#### To do:
a - In the Let's Encrypt discussion, between whom are TLS sessions negotiated?
b - Please write the next part of the Let's Encrypt discussion, picking up after its last sentence.

#### Text excerpt:
* * * * *

The project was able to get a CA to sign their keys, this is what happened. Using the word "trust" is simply wrong and might be interpreted as a too simple kind of propaganda after we learned a lot about the untrustable nature of a hierarchical certification infrastructure.

Another, even bigger trust-breaking elephant in the room is the fact that this project is USA based - as long as US government and agencies are insisting on practices we know from authoritarian and anti-democratic states like e.g. China or Saudi-Arabia there is no way any US based project can use the word "trust" for their product description - it might be recognized as a simple lie by informed people.

Questions to the project leaders:

* you must obey US laws and therefore offer MITM access to every Let's-Encrypt "trusted" network stream - why aren't you educating your users about this serious limitation of your product?

* why don't you rebase your project to a country where a government policy exists that is allowing companies to build trustable security based products?




There is no U.S. law that compels us to "offer MITM access to every Let's Encrypt trusted network stream".

TLS sessions are negotiated between TLS clients and servers. Their confidentiality is guaranteed by that negotiation and the certificate authority, if any, doesn't have the server's private key and can't read the server's TLS sessions.

* * * * *

#### Record list:
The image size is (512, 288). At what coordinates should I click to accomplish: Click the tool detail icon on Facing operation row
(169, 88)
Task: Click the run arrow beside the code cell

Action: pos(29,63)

* * * * *

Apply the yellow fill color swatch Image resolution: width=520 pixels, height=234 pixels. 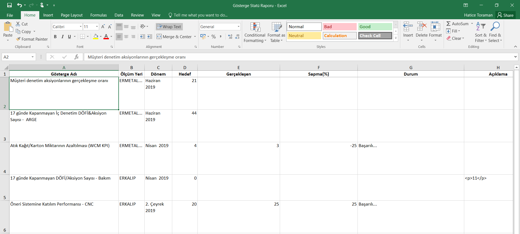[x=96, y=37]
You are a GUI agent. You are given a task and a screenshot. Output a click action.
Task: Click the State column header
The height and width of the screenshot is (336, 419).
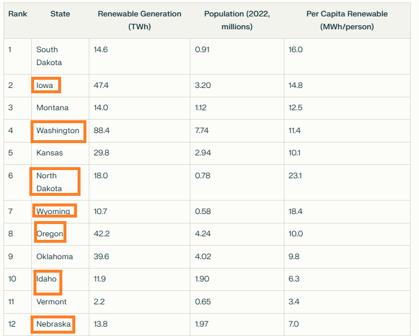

* * * * *

#### Answers to the exercise:
a - Between TLS clients and servers.

b -
What CAs have the power to do is misissue certificates. Using a CA's services generally does not increase your exposure to misissuance attacks by that CA. If Let's Encrypt misissues certificates, it could misissue them for sites that are not and never have been Let's Encrypt users, just as any other CA can issue certificates for any public Internet service.

As I've said elsewhere, Let's Encrypt wants to use, and encourage others to use, technologies that limit our power to do the wrong thing, including HPKP and Certificate Transparency. We want more limits on our power and other CAs' power, not fewer, that lead to misissuance events getting caught and attacks on TLS users failing.


It means it's trusted by all major browsers, which is what matters. You may not like the terminology, but that's what it's called.


If there's a government that you trust, then you're mighty naive.


I just want free TLS dude.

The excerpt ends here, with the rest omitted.